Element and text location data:
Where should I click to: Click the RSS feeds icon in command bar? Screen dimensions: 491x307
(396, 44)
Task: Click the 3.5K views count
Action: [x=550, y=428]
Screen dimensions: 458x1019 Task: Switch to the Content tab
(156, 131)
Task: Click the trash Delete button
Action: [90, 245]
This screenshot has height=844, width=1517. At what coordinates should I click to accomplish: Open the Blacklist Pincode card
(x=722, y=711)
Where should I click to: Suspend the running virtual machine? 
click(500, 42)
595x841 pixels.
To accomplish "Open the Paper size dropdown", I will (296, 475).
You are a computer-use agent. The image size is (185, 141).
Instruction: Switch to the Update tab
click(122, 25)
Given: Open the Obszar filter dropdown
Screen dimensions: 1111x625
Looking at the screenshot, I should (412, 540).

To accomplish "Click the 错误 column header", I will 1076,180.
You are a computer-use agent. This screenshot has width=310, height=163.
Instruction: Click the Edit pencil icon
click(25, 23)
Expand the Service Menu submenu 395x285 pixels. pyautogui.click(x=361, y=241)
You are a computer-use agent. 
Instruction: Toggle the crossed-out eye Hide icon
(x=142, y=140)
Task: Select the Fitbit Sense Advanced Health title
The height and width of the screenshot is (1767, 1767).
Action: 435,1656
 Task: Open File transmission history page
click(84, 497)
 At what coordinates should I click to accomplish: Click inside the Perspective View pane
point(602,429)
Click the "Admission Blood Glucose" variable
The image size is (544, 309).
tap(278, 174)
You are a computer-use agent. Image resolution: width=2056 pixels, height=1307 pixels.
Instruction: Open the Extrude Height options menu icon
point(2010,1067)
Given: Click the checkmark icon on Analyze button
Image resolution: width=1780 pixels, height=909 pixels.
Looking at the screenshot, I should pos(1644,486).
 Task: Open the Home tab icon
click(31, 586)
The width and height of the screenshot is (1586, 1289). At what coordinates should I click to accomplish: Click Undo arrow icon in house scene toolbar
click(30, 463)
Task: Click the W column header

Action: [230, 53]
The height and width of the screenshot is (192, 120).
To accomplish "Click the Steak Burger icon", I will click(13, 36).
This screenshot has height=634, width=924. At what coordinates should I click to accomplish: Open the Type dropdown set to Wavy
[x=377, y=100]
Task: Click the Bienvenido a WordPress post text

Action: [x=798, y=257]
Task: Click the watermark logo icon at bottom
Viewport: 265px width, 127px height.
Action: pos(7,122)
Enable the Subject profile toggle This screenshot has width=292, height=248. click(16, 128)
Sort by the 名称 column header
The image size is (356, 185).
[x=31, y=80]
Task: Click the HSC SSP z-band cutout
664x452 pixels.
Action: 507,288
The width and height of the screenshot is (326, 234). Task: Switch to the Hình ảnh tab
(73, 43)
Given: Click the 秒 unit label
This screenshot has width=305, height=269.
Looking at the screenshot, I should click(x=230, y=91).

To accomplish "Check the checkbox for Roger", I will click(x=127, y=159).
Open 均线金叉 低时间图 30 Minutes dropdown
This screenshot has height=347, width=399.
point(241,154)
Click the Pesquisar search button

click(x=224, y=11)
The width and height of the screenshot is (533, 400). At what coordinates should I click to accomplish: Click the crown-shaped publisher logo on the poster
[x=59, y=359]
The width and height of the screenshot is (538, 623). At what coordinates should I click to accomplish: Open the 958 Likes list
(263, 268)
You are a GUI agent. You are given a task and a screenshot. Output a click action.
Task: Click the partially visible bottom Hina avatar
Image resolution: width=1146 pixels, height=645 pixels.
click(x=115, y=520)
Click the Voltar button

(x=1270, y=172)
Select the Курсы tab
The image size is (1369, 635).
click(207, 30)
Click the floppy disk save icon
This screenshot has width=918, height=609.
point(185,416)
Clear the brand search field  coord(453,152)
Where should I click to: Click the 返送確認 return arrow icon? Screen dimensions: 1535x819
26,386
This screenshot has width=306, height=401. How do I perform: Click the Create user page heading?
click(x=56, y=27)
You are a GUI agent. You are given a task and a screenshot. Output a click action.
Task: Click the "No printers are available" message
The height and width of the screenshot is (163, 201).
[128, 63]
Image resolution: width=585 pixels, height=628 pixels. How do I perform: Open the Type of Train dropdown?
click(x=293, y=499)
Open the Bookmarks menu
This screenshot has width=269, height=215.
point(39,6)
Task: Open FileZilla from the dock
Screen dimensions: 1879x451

• **Exercise goal**
Can you put every line of the records above into a numbered list, leaving out the blank lines?

• **Written solution**
1. Where should I click to: Click the RSS feeds icon in command bar? Screen dimensions: 491x307
2. (396, 44)
3. Task: Click the 3.5K views count
4. Action: [x=550, y=428]
5. Screen dimensions: 458x1019 Task: Switch to the Content tab
6. (156, 131)
7. Task: Click the trash Delete button
8. Action: [90, 245]
9. This screenshot has height=844, width=1517. At what coordinates should I click to accomplish: Open the Blacklist Pincode card
10. (x=722, y=711)
11. Where should I click to: Suspend the running virtual machine? 
12. click(500, 42)
13. 595x841 pixels.
14. To accomplish "Open the Paper size dropdown", I will (296, 475).
15. You are a computer-use agent. The image size is (185, 141).
16. Instruction: Switch to the Update tab
17. click(122, 25)
18. Given: Open the Obszar filter dropdown
19. Screen dimensions: 1111x625
20. Looking at the screenshot, I should (412, 540).
21. To accomplish "Click the 错误 column header", I will 1076,180.
22. You are a computer-use agent. This screenshot has width=310, height=163.
23. Instruction: Click the Edit pencil icon
24. click(25, 23)
25. Expand the Service Menu submenu 395x285 pixels. pyautogui.click(x=361, y=241)
26. You are a computer-use agent. 
27. Instruction: Toggle the crossed-out eye Hide icon
28. (x=142, y=140)
29. Task: Select the Fitbit Sense Advanced Health title
30. The height and width of the screenshot is (1767, 1767).
31. Action: 435,1656
32.  Task: Open File transmission history page
33. click(84, 497)
34.  At what coordinates should I click to accomplish: Click inside the Perspective View pane
35. point(602,429)
36. Click the "Admission Blood Glucose" variable
37. The image size is (544, 309).
38. tap(278, 174)
39. You are a computer-use agent. Image resolution: width=2056 pixels, height=1307 pixels.
40. Instruction: Open the Extrude Height options menu icon
41. point(2010,1067)
42. Given: Click the checkmark icon on Analyze button
43. Image resolution: width=1780 pixels, height=909 pixels.
44. Looking at the screenshot, I should pos(1644,486).
45.  Task: Open the Home tab icon
46. click(31, 586)
47. The width and height of the screenshot is (1586, 1289). At what coordinates should I click to accomplish: Click Undo arrow icon in house scene toolbar
48. click(30, 463)
49. Task: Click the W column header
50. Action: [230, 53]
51. The height and width of the screenshot is (192, 120).
52. To accomplish "Click the Steak Burger icon", I will click(13, 36).
53. This screenshot has height=634, width=924. At what coordinates should I click to accomplish: Open the Type dropdown set to Wavy
54. [x=377, y=100]
55. Task: Click the Bienvenido a WordPress post text
56. Action: [x=798, y=257]
57. Task: Click the watermark logo icon at bottom
58. Viewport: 265px width, 127px height.
59. Action: pos(7,122)
60. Enable the Subject profile toggle This screenshot has width=292, height=248. click(16, 128)
61. Sort by the 名称 column header
62. The image size is (356, 185).
63. [x=31, y=80]
64. Task: Click the HSC SSP z-band cutout
65. 664x452 pixels.
66. Action: 507,288
67. The width and height of the screenshot is (326, 234). Task: Switch to the Hình ảnh tab
68. (73, 43)
69. Given: Click the 秒 unit label
70. This screenshot has width=305, height=269.
71. Looking at the screenshot, I should click(x=230, y=91).
72. To accomplish "Check the checkbox for Roger", I will click(x=127, y=159).
73. Open 均线金叉 低时间图 30 Minutes dropdown
74. This screenshot has height=347, width=399.
75. point(241,154)
76. Click the Pesquisar search button
77. click(x=224, y=11)
78. The width and height of the screenshot is (533, 400). At what coordinates should I click to accomplish: Click the crown-shaped publisher logo on the poster
79. [x=59, y=359]
80. The width and height of the screenshot is (538, 623). At what coordinates should I click to accomplish: Open the 958 Likes list
81. (263, 268)
82. You are a GUI agent. You are given a task and a screenshot. Output a click action.
83. Task: Click the partially visible bottom Hina avatar
84. Image resolution: width=1146 pixels, height=645 pixels.
85. click(x=115, y=520)
86. Click the Voltar button
87. (x=1270, y=172)
88. Select the Курсы tab
89. The image size is (1369, 635).
90. click(207, 30)
91. Click the floppy disk save icon
92. This screenshot has width=918, height=609.
93. point(185,416)
94. Clear the brand search field  coord(453,152)
95. Where should I click to: Click the 返送確認 return arrow icon? Screen dimensions: 1535x819
96. 26,386
97. This screenshot has width=306, height=401. How do I perform: Click the Create user page heading?
98. click(x=56, y=27)
99. You are a GUI agent. You are given a task and a screenshot. Output a click action.
100. Task: Click the "No printers are available" message
101. The height and width of the screenshot is (163, 201).
102. [128, 63]
103. Image resolution: width=585 pixels, height=628 pixels. How do I perform: Open the Type of Train dropdown?
104. click(x=293, y=499)
105. Open the Bookmarks menu
106. This screenshot has width=269, height=215.
107. point(39,6)
108. Task: Open FileZilla from the dock
109. Screen dimensions: 1879x451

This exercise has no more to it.